Question

2. Calculate the thermal velocity of electrons in a conductor, taking that their kinetic energy equals the thermal energy kkBBTT with kB being the Boltzmann constant, at the following temperatures: a. 100 K b. 300 K c. 1000 K Compare the velocities you obtained in each answer to the speed of light.

Answer 1

(a).
`v_(avg) = 6.8*10^(4)m/s,` is 0.02% the speed of light.

(b).
`v_(avg) = 1.2*10^5m/s`, is 0.04% the speed of light.

(c).
`v_(avg) =2.1*10^5m/s` is 0.07% the speed of light.

Step-by-step explanation:

The average kinetic energy is related to the thermal energy of the electrons in a conductor by the the relation

`K.E_(avg) = (1)/(2)mv_(avg)^2 = (3)/(2)kT`,

where
`m = 9.1*10^(-31)kg` is the mass of the electrons,
`v_(avg)` is their average velocity,
`T` is the temperature of the conductor, and
`k = 1.38*10^(-23)m^2kg \:s^(-2)\:K^(-1)` is the Boltzmann constant.

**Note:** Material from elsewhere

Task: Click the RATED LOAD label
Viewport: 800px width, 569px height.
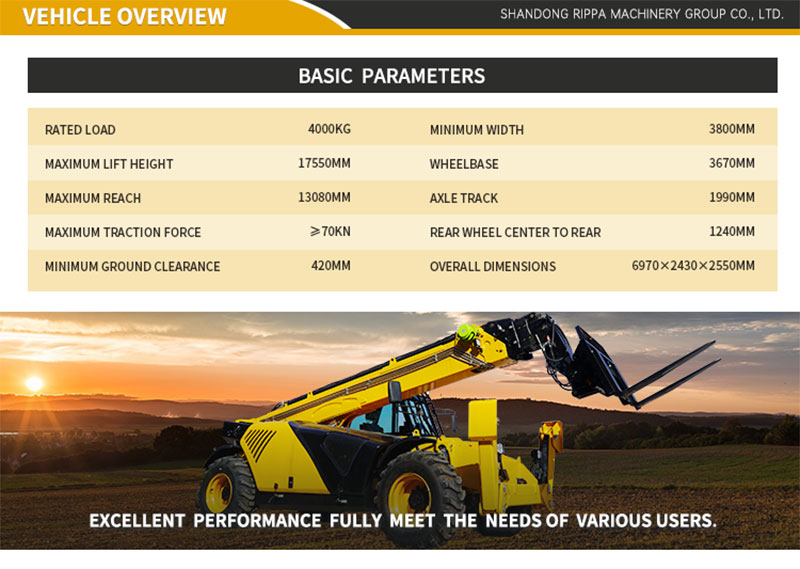Action: (80, 130)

The equation, when solved for
`v_(avg)`, gives

`v_(avg) = \sqrt{(3kT)/(m) }`

(a),

For
`T = 100K`, the thermal (average) velocity
`v_(avg)` is

`v_(avg) = \sqrt{(3(1.38*10^(-23))(100K))/(9.1*10^(-31)kg) }`

`\boxed{v_(avg) = 6.8*10^(4)m/s}`

which when compared to the speed of light is

`(6.8*10^4)/(3*10^8) *100\% = (0.02\%)c`

0.02% the speed of light.

(b).

Similarly, for
`T =300K`

`v_(avg) = \sqrt{(3(1.38*10^(-23))(300K))/(9.1*10^(-31)kg) }`

`\boxed{v_(avg) = 1.2*10^5m/s}`

which is

`(1,2*10^5m/s)/(3*10^8m/s) *100\%= (0.04\%)c`

0.04% the speed of light.

(c).

Finally, for
`T =1000K`

`v_(avg) = \sqrt{(3(1.38*10^(-23))(1000k))/(9.1*10^(-31)kg) }`

`\boxed{v_(avg) =2.1*10^5m/s}`

which is

`(2.1*10^5m/s)/(3*10^8m/s) *100\% = (0.07\%)c`

0.07% the speed of light.

We see that the average electron velocities we obtain are always less than 1% the speed of light, which means relativistic effects are negligible, for they are apparent at about 25% the speed of light.